_Exercise brief_
Return every entry exactly as it is written in the listing.

_Recorded information_

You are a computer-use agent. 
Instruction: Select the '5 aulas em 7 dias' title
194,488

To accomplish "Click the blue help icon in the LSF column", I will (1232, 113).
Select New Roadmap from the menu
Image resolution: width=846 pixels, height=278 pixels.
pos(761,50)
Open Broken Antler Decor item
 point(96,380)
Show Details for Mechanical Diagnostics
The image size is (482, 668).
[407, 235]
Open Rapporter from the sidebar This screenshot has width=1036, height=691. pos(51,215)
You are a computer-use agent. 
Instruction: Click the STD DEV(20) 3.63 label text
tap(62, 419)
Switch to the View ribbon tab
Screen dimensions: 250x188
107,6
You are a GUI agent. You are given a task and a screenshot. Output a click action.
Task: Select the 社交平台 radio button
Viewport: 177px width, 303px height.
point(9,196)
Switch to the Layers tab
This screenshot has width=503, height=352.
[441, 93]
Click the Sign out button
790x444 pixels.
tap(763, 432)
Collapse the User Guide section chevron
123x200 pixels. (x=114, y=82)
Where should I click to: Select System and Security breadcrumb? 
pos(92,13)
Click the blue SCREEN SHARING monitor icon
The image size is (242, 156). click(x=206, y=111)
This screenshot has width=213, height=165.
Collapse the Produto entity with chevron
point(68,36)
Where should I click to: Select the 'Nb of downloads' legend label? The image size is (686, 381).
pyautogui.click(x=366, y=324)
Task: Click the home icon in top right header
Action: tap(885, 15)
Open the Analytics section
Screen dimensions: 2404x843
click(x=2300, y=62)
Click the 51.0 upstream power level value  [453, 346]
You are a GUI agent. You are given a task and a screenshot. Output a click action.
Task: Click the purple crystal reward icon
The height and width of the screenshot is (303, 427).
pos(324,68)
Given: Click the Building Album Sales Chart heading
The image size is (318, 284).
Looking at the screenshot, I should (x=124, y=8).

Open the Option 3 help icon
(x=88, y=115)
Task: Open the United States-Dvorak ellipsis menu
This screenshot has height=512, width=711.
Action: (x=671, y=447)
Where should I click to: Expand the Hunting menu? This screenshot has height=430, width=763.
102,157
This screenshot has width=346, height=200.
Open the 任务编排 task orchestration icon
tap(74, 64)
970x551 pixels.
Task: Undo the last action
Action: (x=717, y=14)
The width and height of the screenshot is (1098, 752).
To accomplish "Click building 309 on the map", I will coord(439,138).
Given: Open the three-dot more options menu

_Output_
You are a computer-use agent. 
Instruction: Select the '5 aulas em 7 dias' title
194,488

To accomplish "Click the blue help icon in the LSF column", I will (1232, 113).
Select New Roadmap from the menu
Image resolution: width=846 pixels, height=278 pixels.
pos(761,50)
Open Broken Antler Decor item
 point(96,380)
Show Details for Mechanical Diagnostics
The image size is (482, 668).
[407, 235]
Open Rapporter from the sidebar This screenshot has width=1036, height=691. pos(51,215)
You are a computer-use agent. 
Instruction: Click the STD DEV(20) 3.63 label text
tap(62, 419)
Switch to the View ribbon tab
Screen dimensions: 250x188
107,6
You are a GUI agent. You are given a task and a screenshot. Output a click action.
Task: Select the 社交平台 radio button
Viewport: 177px width, 303px height.
point(9,196)
Switch to the Layers tab
This screenshot has width=503, height=352.
[441, 93]
Click the Sign out button
790x444 pixels.
tap(763, 432)
Collapse the User Guide section chevron
123x200 pixels. (x=114, y=82)
Where should I click to: Select System and Security breadcrumb? 
pos(92,13)
Click the blue SCREEN SHARING monitor icon
The image size is (242, 156). click(x=206, y=111)
This screenshot has width=213, height=165.
Collapse the Produto entity with chevron
point(68,36)
Where should I click to: Select the 'Nb of downloads' legend label? The image size is (686, 381).
pyautogui.click(x=366, y=324)
Task: Click the home icon in top right header
Action: tap(885, 15)
Open the Analytics section
Screen dimensions: 2404x843
click(x=2300, y=62)
Click the 51.0 upstream power level value  [453, 346]
You are a GUI agent. You are given a task and a screenshot. Output a click action.
Task: Click the purple crystal reward icon
The height and width of the screenshot is (303, 427).
pos(324,68)
Given: Click the Building Album Sales Chart heading
The image size is (318, 284).
Looking at the screenshot, I should (x=124, y=8).

Open the Option 3 help icon
(x=88, y=115)
Task: Open the United States-Dvorak ellipsis menu
This screenshot has height=512, width=711.
Action: (x=671, y=447)
Where should I click to: Expand the Hunting menu? This screenshot has height=430, width=763.
102,157
This screenshot has width=346, height=200.
Open the 任务编排 task orchestration icon
tap(74, 64)
970x551 pixels.
Task: Undo the last action
Action: (x=717, y=14)
The width and height of the screenshot is (1098, 752).
To accomplish "Click building 309 on the map", I will coord(439,138).
Given: Open the three-dot more options menu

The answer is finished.